Your answer consists of the lines in the data that contain "category". Copy each of them.

───── EXERCISE MATERIAL

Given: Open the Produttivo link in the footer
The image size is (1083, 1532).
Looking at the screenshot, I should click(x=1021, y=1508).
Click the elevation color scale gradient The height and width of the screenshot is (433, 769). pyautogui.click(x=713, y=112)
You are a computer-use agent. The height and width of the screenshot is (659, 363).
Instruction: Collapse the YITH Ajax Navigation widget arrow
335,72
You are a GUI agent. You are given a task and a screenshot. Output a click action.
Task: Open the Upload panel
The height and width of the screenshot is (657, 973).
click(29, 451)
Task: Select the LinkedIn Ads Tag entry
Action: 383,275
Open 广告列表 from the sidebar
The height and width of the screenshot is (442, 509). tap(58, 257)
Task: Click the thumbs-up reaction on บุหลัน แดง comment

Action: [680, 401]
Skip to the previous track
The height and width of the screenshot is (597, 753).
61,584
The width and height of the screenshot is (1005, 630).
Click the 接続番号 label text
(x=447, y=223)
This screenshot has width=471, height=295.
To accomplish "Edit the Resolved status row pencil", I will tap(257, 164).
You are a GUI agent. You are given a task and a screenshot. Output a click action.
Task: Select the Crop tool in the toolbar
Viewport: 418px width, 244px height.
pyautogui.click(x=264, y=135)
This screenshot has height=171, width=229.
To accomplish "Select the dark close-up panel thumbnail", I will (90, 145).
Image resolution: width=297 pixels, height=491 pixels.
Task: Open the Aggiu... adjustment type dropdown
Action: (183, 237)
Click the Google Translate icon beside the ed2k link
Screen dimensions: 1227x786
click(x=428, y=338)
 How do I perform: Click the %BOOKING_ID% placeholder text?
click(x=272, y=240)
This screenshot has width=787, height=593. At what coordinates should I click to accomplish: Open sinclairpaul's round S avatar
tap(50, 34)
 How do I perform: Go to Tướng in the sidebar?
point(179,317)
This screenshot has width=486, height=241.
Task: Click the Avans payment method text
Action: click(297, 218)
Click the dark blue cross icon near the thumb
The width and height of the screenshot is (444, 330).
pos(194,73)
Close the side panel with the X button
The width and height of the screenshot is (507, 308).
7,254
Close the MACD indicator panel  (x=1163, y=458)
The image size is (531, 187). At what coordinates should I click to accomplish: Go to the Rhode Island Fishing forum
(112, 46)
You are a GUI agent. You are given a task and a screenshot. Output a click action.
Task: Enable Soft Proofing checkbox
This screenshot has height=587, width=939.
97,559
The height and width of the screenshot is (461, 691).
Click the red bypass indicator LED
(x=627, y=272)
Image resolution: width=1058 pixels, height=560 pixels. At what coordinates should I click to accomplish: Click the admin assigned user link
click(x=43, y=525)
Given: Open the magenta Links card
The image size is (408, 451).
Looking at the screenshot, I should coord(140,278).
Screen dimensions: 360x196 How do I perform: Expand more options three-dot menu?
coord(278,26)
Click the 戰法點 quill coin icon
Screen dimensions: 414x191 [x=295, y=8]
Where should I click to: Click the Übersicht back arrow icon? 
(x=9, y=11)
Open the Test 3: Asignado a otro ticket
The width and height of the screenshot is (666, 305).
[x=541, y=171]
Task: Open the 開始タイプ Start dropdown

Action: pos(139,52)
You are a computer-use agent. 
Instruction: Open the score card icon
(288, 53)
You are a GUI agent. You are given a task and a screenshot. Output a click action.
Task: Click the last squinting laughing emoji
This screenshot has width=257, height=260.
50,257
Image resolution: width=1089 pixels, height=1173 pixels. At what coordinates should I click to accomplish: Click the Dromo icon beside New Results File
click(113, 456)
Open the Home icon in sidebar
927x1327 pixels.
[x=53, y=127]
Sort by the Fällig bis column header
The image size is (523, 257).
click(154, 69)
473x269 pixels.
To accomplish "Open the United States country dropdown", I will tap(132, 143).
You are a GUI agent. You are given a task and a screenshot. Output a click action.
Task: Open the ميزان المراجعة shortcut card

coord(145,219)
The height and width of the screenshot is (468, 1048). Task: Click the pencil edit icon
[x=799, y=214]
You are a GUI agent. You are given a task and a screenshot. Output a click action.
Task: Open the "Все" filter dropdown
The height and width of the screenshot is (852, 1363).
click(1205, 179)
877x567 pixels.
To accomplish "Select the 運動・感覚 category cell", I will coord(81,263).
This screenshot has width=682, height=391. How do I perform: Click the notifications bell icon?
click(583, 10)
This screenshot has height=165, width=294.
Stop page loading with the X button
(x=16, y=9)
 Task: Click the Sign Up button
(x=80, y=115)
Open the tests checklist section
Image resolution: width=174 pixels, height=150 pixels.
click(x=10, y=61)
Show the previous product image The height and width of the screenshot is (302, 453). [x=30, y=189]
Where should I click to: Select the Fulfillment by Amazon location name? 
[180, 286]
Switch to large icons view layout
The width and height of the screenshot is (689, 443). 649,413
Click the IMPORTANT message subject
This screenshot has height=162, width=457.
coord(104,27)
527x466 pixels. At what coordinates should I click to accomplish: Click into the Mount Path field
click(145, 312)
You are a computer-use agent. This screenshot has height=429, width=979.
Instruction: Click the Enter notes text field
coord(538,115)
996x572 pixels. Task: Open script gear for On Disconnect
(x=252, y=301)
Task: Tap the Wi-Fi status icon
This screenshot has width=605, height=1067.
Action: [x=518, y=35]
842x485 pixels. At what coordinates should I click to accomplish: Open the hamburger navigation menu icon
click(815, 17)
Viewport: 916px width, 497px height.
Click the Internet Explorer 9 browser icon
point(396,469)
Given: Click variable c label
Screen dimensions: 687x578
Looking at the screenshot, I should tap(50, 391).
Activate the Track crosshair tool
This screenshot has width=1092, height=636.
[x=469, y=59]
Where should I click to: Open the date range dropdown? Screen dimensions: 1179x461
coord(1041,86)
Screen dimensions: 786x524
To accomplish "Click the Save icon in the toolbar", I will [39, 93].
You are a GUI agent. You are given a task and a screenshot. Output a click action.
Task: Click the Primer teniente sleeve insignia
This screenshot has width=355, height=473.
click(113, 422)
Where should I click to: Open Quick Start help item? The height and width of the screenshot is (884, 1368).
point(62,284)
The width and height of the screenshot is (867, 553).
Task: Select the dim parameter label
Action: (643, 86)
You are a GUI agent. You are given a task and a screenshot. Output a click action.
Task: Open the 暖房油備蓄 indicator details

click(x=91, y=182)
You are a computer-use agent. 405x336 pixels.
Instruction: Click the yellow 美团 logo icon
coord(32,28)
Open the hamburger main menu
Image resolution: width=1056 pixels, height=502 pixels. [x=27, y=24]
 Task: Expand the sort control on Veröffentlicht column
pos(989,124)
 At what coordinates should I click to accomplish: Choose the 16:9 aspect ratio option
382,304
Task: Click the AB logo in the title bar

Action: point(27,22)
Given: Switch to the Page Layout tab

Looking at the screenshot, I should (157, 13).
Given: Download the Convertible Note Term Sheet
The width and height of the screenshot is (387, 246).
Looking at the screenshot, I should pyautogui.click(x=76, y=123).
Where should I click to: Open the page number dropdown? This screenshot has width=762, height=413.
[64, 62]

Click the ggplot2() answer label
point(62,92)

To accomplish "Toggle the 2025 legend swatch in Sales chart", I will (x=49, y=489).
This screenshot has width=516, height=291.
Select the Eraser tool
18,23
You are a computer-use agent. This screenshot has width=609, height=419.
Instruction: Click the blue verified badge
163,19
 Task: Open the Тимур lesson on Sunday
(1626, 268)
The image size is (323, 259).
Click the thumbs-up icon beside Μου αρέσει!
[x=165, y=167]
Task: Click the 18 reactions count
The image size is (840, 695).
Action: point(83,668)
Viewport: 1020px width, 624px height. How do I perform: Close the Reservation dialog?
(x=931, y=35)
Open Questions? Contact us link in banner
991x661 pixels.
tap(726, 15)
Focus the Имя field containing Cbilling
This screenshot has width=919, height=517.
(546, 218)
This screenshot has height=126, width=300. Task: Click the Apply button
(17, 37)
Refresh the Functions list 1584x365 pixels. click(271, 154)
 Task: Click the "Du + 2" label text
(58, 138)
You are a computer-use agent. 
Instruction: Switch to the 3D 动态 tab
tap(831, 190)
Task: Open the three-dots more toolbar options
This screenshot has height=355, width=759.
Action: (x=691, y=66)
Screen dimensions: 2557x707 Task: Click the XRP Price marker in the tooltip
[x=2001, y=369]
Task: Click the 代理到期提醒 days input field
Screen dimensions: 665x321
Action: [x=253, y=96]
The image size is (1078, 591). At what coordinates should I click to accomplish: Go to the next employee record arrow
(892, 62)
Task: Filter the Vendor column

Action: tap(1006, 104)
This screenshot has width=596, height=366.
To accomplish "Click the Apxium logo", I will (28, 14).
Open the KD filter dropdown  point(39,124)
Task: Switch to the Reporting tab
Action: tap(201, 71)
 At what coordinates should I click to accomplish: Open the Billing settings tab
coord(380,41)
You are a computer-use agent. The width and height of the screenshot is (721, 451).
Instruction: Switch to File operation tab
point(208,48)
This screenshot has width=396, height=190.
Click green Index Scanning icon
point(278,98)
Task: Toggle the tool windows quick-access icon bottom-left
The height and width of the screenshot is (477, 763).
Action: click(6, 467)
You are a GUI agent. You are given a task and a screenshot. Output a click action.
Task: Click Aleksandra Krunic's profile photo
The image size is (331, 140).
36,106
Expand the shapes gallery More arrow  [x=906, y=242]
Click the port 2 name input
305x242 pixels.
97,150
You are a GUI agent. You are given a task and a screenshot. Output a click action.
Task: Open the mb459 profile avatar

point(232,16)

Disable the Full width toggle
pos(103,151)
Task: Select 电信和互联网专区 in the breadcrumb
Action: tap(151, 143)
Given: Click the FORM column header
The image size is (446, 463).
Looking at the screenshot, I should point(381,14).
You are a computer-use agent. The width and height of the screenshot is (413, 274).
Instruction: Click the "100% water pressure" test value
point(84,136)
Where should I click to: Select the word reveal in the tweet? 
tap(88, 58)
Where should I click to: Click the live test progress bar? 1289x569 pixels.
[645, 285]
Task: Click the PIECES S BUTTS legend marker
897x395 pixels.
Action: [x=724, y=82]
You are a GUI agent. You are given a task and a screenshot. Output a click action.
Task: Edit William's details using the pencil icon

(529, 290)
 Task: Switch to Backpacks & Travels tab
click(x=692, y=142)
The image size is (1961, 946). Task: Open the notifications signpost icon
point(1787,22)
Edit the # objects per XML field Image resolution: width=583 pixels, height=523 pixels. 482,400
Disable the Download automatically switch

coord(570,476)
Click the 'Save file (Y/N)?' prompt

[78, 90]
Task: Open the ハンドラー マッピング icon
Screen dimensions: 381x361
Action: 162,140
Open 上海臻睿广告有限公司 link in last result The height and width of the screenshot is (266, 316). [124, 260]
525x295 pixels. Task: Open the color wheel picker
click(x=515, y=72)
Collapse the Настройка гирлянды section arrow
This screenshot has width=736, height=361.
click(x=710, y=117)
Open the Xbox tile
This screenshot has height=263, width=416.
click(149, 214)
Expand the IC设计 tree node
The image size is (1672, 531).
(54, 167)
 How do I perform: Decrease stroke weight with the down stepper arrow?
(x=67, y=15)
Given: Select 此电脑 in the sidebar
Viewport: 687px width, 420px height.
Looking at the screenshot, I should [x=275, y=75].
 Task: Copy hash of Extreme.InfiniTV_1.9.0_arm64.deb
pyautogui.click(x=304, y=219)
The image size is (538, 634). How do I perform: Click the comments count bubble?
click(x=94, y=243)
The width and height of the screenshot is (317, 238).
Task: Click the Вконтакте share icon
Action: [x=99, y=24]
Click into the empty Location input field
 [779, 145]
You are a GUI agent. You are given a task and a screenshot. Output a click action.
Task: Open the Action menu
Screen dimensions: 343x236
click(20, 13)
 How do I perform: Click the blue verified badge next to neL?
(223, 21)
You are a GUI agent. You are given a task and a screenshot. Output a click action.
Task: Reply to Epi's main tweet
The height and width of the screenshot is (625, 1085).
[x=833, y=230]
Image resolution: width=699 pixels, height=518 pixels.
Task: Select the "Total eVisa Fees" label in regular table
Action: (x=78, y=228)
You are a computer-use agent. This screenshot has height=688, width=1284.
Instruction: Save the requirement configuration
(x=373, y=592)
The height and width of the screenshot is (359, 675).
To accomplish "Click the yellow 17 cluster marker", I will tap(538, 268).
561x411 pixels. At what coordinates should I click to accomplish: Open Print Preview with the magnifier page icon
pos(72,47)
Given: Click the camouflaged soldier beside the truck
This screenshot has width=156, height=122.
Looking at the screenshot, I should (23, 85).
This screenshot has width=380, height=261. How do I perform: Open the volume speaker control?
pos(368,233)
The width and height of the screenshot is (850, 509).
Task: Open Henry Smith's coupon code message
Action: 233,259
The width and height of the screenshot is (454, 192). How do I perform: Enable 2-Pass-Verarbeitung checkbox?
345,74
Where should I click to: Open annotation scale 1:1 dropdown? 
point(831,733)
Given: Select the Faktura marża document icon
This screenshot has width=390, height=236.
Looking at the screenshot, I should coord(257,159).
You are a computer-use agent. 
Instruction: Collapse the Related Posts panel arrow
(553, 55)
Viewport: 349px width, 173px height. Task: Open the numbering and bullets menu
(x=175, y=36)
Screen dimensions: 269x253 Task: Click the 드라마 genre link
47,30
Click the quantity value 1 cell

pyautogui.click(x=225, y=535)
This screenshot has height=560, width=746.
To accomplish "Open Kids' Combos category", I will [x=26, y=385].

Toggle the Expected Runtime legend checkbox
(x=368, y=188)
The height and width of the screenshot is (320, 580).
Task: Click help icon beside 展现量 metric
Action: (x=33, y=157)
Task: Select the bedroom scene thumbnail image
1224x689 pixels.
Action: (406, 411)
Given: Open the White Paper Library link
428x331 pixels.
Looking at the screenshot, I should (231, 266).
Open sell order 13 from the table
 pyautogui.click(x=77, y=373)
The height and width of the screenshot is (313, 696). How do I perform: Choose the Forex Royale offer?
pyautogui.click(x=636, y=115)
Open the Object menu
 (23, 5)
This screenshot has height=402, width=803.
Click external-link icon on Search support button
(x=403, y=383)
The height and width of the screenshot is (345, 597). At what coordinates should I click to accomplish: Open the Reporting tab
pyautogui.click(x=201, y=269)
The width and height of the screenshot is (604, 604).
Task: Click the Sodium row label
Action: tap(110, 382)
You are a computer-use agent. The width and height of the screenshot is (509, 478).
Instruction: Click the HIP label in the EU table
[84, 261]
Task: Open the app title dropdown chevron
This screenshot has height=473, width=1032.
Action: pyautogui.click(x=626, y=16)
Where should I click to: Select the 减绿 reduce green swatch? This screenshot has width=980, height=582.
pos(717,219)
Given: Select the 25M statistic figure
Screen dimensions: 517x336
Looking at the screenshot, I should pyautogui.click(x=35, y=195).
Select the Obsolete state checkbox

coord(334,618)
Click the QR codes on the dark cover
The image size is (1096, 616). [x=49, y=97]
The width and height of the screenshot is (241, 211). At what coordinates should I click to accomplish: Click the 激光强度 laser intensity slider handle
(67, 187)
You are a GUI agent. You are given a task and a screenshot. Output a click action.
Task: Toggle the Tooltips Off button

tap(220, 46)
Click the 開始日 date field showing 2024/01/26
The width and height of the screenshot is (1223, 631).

──────────

» **PROBLEM SOLUTION**
To accomplish "Select the 運動・感覚 category cell", I will coord(81,263).
To accomplish "Open Kids' Combos category", I will [x=26, y=385].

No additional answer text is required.